The proposed technique is based on the principles of Dual Coding Theory (DCT) hypothesized by Allan Paivio of the University of Western Ontario in 1971. According to Dual Coding Theory, our brain uses two different systems including verbal and non-verbal/visual to the gather, process, store and retrieve (recall) the information related to a particular subject. One of the key assumptions of dual coding theory is the connections (also termed as referential connections) that link verbal and nonverbal representations into a complex associative network. For example, let’s say we are shown flower images and also told about the name of these flowers (such as rose, lotus etc). At a later point in time, when told about one of these flowers by name, or shown one of the images, we end up classifying them as flowers. Pay attention to the fact of one of the two systems (verbal or non-verbal/visual) get activated appropriately to classify the subject (word or images) in the correct manner. The following diagram represents different representations of a dual-coding theory.

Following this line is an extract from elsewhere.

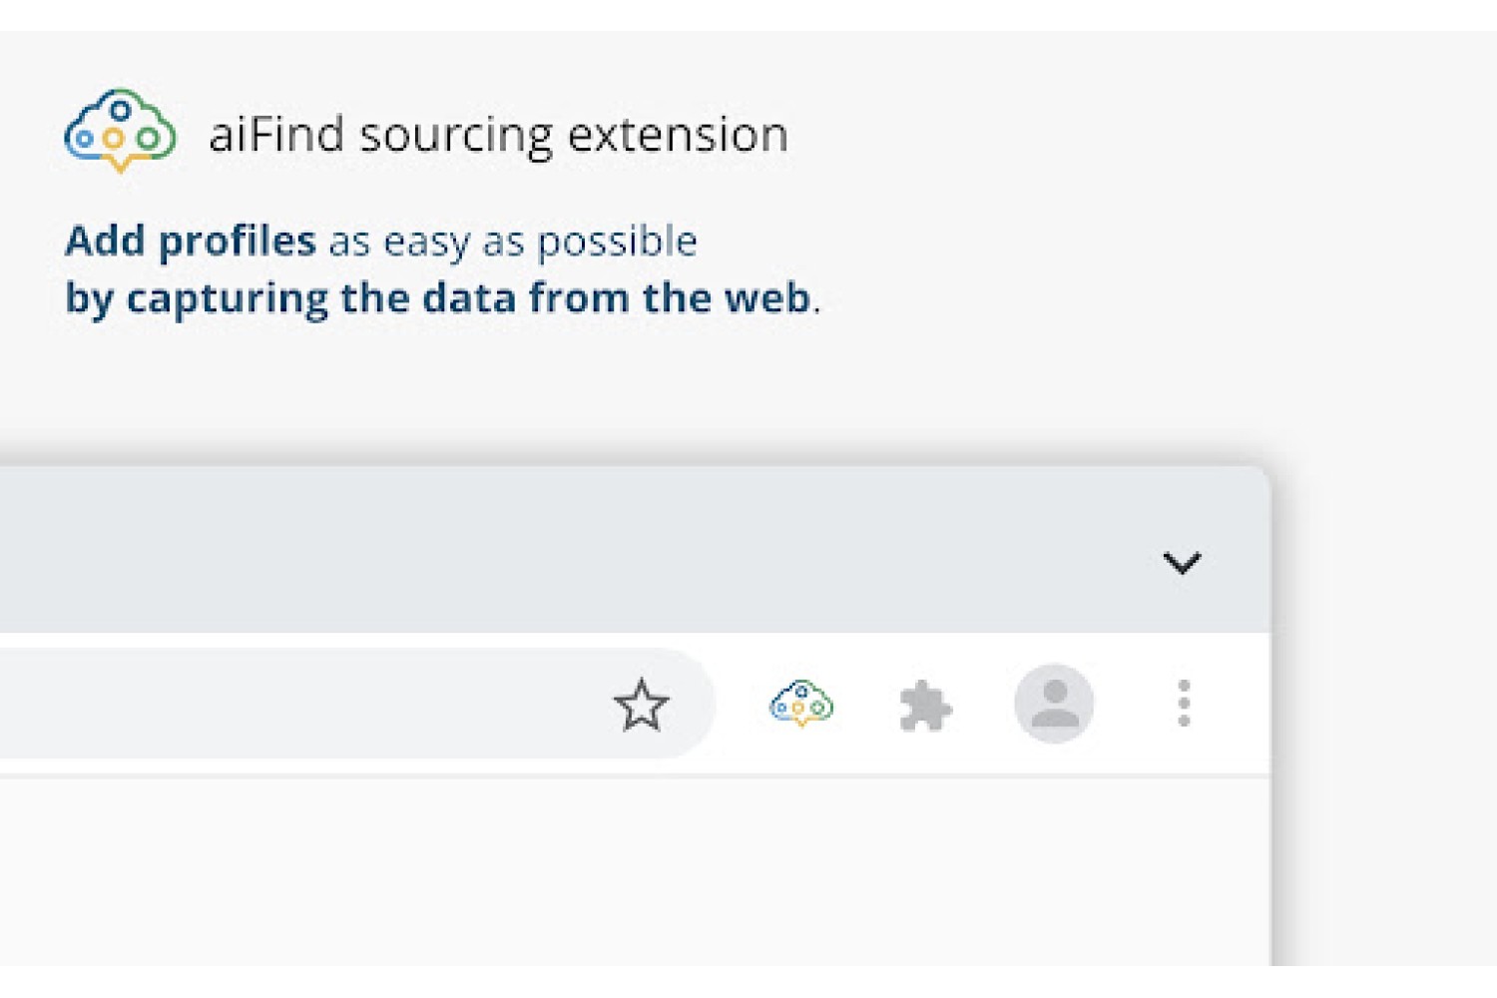The height and width of the screenshot is (998, 1497).
Task: Bookmark this page with the star icon
Action: (x=641, y=705)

This very idea is proposed to be used for testing the prediction of machine learning models for its correctness. Models are built (trained and tested) using different algorithms by making use of the same or similar/common set of features. Later, at the time of testing the predictions, two or more models are fed with the same input data and their predictions are compared for correctness. The details are described in one of the later sections.

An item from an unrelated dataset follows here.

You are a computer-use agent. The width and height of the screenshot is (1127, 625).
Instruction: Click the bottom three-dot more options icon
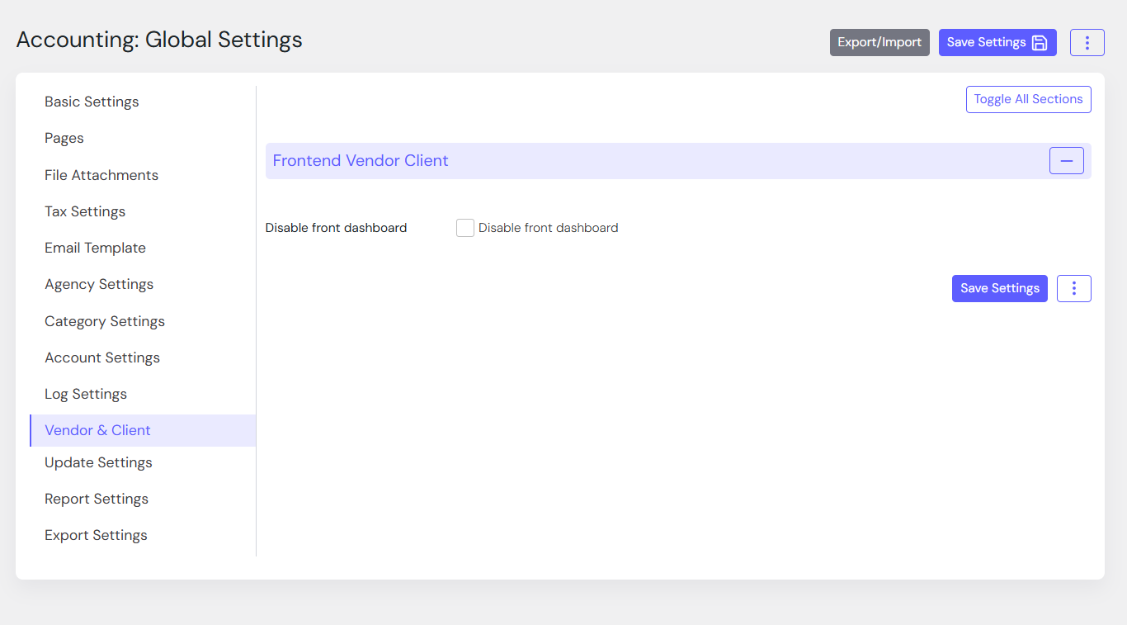pyautogui.click(x=1073, y=288)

The idea behind dual coding testing is to test the quality of the program by testing two different implementations of the same program (one being the main program) for a given set of inputs and comparing their outputs for correctness.
In this post, you will learn some of the following topics:
- Dual coding testing technique for machine learning models
- Why dual coding testing for machine learning models
- Automation of dual coding testing of ML models
- Skills needed for dual coding testing
Dual Coding Testing for Machine Learning Models
Applying the dual coding theory to machine learning, it would mean testing the models created using two different algorithms while using the same or most common set of features. Let’s try and understand this using an example.
Let’s say, a classification model needs to be built for predicting whether a person is suffering from a disease or not. As a general practice, the model gets built using different algorithms (such as random forest, SVM, logistic regression etc) with a common set of features. Based on the model’s performance, one of the models is chosen as the final model (random forest) to be moved into production. In order to test the correctness of the prediction of a model (chosen as the final one to be deployed – random forest), one could compare the prediction output of the model with that of alternate models built using different algorithms (such as SVM, logistic regressions mentioned earlier in this example). The diagram below represents the testing technique based on principles of dual coding theory:
In case, there are predictions from the main model which differs from those made from alternate models, one could raise the defects in the bug tracking system for further analysis by the data scientists.
Why Dual Coding Testing for Machine Learning Models
Machine learning models have been termed as “non-testable” due to the absence of test oracle.
Briefly speaking, a test oracle is an external mechanism such as test engineers or testing programs which are used to test the correctness of a program by comparing the output of the program with the expected value. The absence of test oracle would mean one of the following:
- Either the test engineers to verify the correctness could not be found or test programs could not be written
- It is very difficult to test the program given the complexity associated with the testing.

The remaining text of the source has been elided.